WHAT IS EXPECTED>
Put every line of the listing below into a numbered list, skipping blank lines.

Collected data:
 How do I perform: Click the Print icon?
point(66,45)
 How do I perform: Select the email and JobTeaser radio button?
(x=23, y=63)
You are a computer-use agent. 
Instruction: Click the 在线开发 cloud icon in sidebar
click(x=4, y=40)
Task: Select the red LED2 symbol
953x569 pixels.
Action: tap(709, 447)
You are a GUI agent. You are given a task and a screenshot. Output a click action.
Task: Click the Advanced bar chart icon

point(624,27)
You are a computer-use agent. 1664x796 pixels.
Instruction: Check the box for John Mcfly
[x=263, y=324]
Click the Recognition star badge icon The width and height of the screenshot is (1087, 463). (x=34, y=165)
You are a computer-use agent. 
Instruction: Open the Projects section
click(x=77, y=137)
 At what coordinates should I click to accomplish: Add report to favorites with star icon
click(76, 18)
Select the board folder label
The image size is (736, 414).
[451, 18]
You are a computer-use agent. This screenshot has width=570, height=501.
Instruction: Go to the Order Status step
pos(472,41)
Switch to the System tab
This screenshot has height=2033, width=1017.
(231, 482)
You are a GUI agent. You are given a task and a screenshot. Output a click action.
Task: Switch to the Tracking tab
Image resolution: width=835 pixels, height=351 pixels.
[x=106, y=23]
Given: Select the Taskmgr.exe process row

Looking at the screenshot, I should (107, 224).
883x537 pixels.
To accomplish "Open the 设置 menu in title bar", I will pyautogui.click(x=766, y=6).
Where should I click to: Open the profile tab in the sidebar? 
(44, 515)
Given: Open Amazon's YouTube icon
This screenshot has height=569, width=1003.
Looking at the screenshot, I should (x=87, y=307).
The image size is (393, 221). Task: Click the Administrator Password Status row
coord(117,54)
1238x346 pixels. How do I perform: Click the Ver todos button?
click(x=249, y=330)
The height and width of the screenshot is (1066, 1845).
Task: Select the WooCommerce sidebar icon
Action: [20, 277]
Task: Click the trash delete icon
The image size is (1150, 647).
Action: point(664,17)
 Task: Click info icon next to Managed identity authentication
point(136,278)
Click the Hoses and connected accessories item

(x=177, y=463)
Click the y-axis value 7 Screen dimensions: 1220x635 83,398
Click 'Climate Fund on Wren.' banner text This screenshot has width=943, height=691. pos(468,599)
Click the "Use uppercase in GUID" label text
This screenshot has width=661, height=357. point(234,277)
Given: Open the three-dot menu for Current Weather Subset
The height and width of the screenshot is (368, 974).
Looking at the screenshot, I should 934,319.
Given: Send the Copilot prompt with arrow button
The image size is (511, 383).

RESPONSE TO THE EXERCISE>
1.  How do I perform: Click the Print icon?
2. point(66,45)
3.  How do I perform: Select the email and JobTeaser radio button?
4. (x=23, y=63)
5. You are a computer-use agent. 
6. Instruction: Click the 在线开发 cloud icon in sidebar
7. click(x=4, y=40)
8. Task: Select the red LED2 symbol
9. 953x569 pixels.
10. Action: tap(709, 447)
11. You are a GUI agent. You are given a task and a screenshot. Output a click action.
12. Task: Click the Advanced bar chart icon
13. point(624,27)
14. You are a computer-use agent. 1664x796 pixels.
15. Instruction: Check the box for John Mcfly
16. [x=263, y=324]
17. Click the Recognition star badge icon The width and height of the screenshot is (1087, 463). (x=34, y=165)
18. You are a computer-use agent. 
19. Instruction: Open the Projects section
20. click(x=77, y=137)
21.  At what coordinates should I click to accomplish: Add report to favorites with star icon
22. click(76, 18)
23. Select the board folder label
24. The image size is (736, 414).
25. [451, 18]
26. You are a computer-use agent. This screenshot has width=570, height=501.
27. Instruction: Go to the Order Status step
28. pos(472,41)
29. Switch to the System tab
30. This screenshot has height=2033, width=1017.
31. (231, 482)
32. You are a GUI agent. You are given a task and a screenshot. Output a click action.
33. Task: Switch to the Tracking tab
34. Image resolution: width=835 pixels, height=351 pixels.
35. [x=106, y=23]
36. Given: Select the Taskmgr.exe process row
37. Looking at the screenshot, I should (107, 224).
38. 883x537 pixels.
39. To accomplish "Open the 设置 menu in title bar", I will pyautogui.click(x=766, y=6).
40. Where should I click to: Open the profile tab in the sidebar? 
41. (44, 515)
42. Given: Open Amazon's YouTube icon
43. This screenshot has height=569, width=1003.
44. Looking at the screenshot, I should (x=87, y=307).
45. The image size is (393, 221). Task: Click the Administrator Password Status row
46. coord(117,54)
47. 1238x346 pixels. How do I perform: Click the Ver todos button?
48. click(x=249, y=330)
49. The height and width of the screenshot is (1066, 1845).
50. Task: Select the WooCommerce sidebar icon
51. Action: [20, 277]
52. Task: Click the trash delete icon
53. The image size is (1150, 647).
54. Action: point(664,17)
55.  Task: Click info icon next to Managed identity authentication
56. point(136,278)
57. Click the Hoses and connected accessories item
58. (x=177, y=463)
59. Click the y-axis value 7 Screen dimensions: 1220x635 83,398
60. Click 'Climate Fund on Wren.' banner text This screenshot has width=943, height=691. pos(468,599)
61. Click the "Use uppercase in GUID" label text
62. This screenshot has width=661, height=357. point(234,277)
63. Given: Open the three-dot menu for Current Weather Subset
64. The height and width of the screenshot is (368, 974).
65. Looking at the screenshot, I should 934,319.
66. Given: Send the Copilot prompt with arrow button
67. The image size is (511, 383).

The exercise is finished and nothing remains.